Déjà des problèmes épistémologiques et historiographiques me semblaient essentiels : comment penser et classer les sociétés du XVIIè ? Comment se pensaient et se classaient-elles, elles-mêmes ? S'interroger sur le mot "rang"... très vague. Société d'ordres ? Société de classes ? Etc. Du coup, interroger la pertinence de la question : pourquoi est-il pertinent de se poser la question des stratégies pour tenir son rang au XVIIe ? Se posait-on déjà la question (oui, de toute évidence) ?
- le XVIIe siècle est une période de troubles, d'incertitude, de crise(s) même si le tableau a souvent été trop noirci.

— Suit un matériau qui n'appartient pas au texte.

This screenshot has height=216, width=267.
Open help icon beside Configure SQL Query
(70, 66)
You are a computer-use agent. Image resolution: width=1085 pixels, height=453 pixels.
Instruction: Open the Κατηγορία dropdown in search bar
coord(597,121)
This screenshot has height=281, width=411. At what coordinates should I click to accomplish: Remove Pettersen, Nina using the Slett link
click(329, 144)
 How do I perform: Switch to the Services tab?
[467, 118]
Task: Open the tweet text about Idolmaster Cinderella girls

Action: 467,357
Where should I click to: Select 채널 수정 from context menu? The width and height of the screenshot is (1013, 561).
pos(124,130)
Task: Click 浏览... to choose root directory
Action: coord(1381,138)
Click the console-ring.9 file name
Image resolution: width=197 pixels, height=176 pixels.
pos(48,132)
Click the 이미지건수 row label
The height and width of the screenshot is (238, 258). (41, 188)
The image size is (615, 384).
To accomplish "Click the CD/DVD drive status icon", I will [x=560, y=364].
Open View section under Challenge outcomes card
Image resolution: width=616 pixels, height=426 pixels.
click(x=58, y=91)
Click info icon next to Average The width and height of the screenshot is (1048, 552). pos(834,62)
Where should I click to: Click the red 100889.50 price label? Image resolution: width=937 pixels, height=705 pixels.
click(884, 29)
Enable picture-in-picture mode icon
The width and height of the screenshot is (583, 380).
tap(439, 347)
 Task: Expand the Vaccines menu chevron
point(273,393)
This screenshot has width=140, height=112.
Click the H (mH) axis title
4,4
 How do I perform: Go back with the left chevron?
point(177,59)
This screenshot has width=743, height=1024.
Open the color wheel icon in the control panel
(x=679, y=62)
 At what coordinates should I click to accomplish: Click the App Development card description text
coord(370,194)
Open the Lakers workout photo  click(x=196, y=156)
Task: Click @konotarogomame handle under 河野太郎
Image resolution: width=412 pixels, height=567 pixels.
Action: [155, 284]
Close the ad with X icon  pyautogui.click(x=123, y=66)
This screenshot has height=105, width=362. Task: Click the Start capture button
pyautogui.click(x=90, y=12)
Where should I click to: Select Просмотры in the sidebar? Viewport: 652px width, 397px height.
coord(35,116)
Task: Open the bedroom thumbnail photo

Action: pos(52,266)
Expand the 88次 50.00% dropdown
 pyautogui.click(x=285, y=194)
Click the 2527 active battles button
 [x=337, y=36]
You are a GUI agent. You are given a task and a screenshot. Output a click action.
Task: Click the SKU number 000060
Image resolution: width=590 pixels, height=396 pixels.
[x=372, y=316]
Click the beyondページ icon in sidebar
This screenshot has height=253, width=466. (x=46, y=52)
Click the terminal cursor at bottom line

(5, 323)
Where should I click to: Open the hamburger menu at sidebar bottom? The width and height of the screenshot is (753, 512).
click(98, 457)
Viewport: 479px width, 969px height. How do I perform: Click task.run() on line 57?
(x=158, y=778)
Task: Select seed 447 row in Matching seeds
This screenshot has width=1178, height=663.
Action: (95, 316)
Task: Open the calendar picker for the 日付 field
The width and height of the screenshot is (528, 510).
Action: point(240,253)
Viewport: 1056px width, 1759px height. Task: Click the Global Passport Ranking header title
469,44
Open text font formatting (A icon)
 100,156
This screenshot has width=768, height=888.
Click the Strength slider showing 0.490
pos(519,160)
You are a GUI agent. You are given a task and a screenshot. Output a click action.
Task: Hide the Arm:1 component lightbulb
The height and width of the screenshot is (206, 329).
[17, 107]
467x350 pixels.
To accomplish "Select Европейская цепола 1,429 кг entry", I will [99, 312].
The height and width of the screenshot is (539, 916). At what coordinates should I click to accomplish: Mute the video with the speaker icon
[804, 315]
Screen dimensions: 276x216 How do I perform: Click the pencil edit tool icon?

- c'est aussi LE siècle du contrôle social (Civilisation des moeurs - N. Elias ; Grand renfermement - M. Foucault ; confessionalisation, réforme tridentine et reconquête des esprits ; chasse aux sorcières ; obsession de la pureté de sang ; etc.)
- et c'est le siècle d'émergence de nouvelles mobilités sociales (essor bourgeoisies urbaines, sociogenèse de l'Etat accélérée, transition féodalisme => capitalisme avec le commerce au loin)
Et c'est à cause de ces caractéristiques du XVIIe siècle que les acteurs ont cette motivation de "tenir son rang" si présente. C'est parce que les riches marchands concurrencent la noblesse militaire que celle-ci se crispe sur son identité et les nobles leur rang ; c'est parce que c'est une période trouble qu'on cherche des boucs émissaires (sorcières, juifs, mauvais pauvres) et qu'on aspire au maintien de l'ordre social (chacun à sa place). Etc.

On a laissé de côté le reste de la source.